Materials and methods:
The probiotic strain SsK12 was isolated from dietary supplement, containing at least 1 × 109 CFU per tablet. The tablet was dissolved in the enrichment broth. The resulting suspension was seeded on 5% blood agar and incubated at 35°C in 4-6% CO2 for 48 hours. The raised culture was identified as Streptococcus salivarius with MALDI-TOF mass spectrometry method. The evaluation of SsK12 antagonistic activity was carried out using a perpendicular streak technique. The daily SsK12 culture was inoculated as heavy streaks with
a loop at one side of Petri dish with the Muller-Hinton agar (MHA) and incubated for 24 hours at 350 C in anaerobic conditions. It was supposed that bacteriocins would diffuse over the whole area of the agar media. On the next day S. pneumoniae, S. pyogenes, S. aureus, E. coli,
P. aeruginosa and C. albicans clinical isolates were streaked at the clear side of MHA Petri dish.

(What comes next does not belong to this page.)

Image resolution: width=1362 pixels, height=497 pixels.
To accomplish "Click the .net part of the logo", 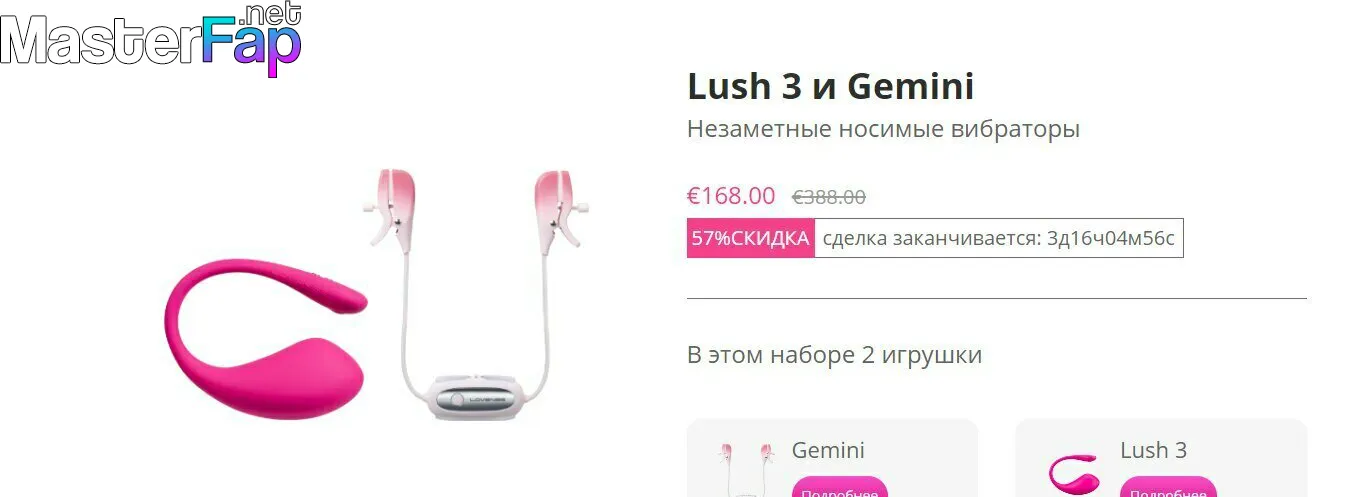I will (x=270, y=14).
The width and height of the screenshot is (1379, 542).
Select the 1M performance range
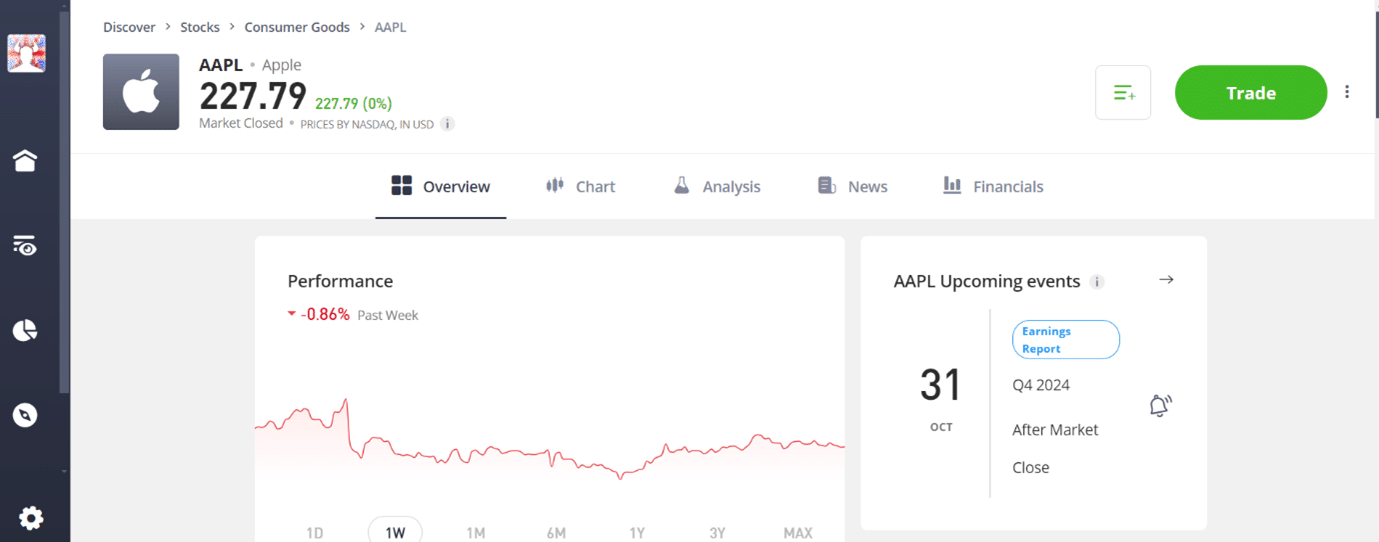click(476, 533)
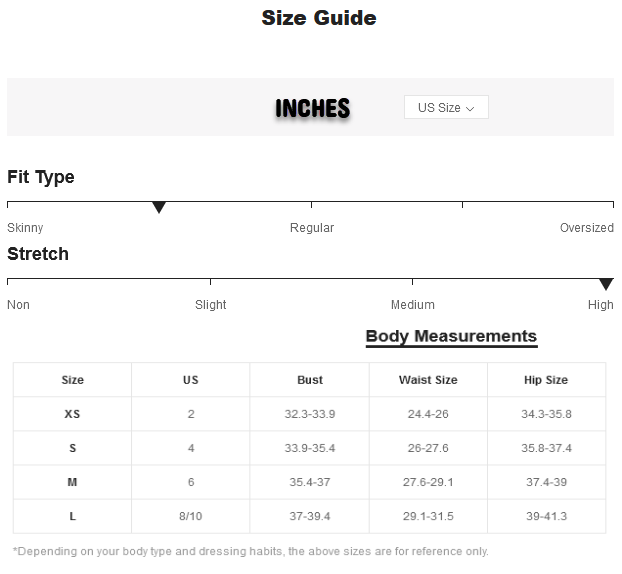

MHA Petri dish inoculated with SsK12 (one part) and with the respective clinical isolates (another part) streaked perpendicularly on the same day was used as the control.
Results:
There was no growth of S. pyogenes on the Petri dish with SsK12 daily culture; the growth of a few colonies of S. pneumonia was noted. The growth of S. aureus, E. coli,
P. aeruginosa and C. albicans was noted along the inoculated streak. On the control Petri dish with simultaneous inoculating of the SsK12 strain and the test cultures, the growth of all the testes isolates was noted.
Conclusions:
- SsK12 possesses perfect antagonistic activity against S. pyogenes and good activity against S. pneumoniae.
- There was no antagonistic activity of SsK12 against S. aureus, E. coli, P. aeruginosa and C. albicans.
- SsK12 antagonistic properties make it possible to use this probiotic strain for prophylaxis of recurrent ENT infections.
Keywords: bacteriocins; antagonistic activity; Streptococcus salivarius K12; SsK12; ENT infections.